Re: detoast datum into the given buffer as a optimization.

From: Andy Fan <zhihuifan1213(at)163(dot)com>
To: Tom Lane <tgl(at)sss(dot)pgh(dot)pa(dot)us>, Nathan Bossart <nathandbossart(at)gmail(dot)com>,Jubilee Young <workingjubilee(at)gmail(dot)com>
Cc: PostgreSQL Hackers <pgsql-hackers(at)postgresql(dot)org>, David Rowley <dgrowley(at)gmail(dot)com>, Tomas Vondra <tomas(at)vondra(dot)me>
Subject: Re: detoast datum into the given buffer as a optimization.
Date: 2024-09-19 00:03:38
Message-ID: 87ikusy0f9.fsf@163.com
Views: Raw Message | Whole Thread | Download mbox | Resend email
Thread:
Lists: pgsql-hackers


Thank you all for the double check.

> Andy Fan <zhihuifan1213(at)163(dot)com> writes:
>> * Note if caller provides a non-NULL buffer, it is the duty of caller
>> * to make sure it has enough room for the detoasted format (Usually
>> * they can use toast_raw_datum_size to get the size)
>
> ..., It puts it on the caller to know how to get the detoasted length

Yes.

> and it implies double decoding of the toast datum.

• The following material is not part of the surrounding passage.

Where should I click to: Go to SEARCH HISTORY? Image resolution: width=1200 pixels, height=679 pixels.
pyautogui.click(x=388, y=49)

Yes, We need to decoding the toast datum to know the rawsize as what we
did in toast_raw_datum_size, this is an extra effrot.

But I want to highlight that this "decoding" is different from
"detoast", the later one need to scan toast_relation or decompression
the data so it is a heavy work, but the former one just decoding some
existing memory at hand which should be very cheap.

>> One of the key point is we can always get the varlena rawsize cheaply
>> without any real detoast activity in advance, thanks to the existing
>> varlena design.
>
> This is not an assumption I care to wire into the API design.

OK. (I just was excited to find out we can get the rawsize so cheaply,
so we can find out an API to satify the both user cases.)

> How about a variant like
>
> struct varlena *
> detoast_attr_cxt(struct varlena *attr, MemoryContext cxt)
>
> which promises to allocate the result in the specified context?
> That would cover most of the practical use-cases, I think.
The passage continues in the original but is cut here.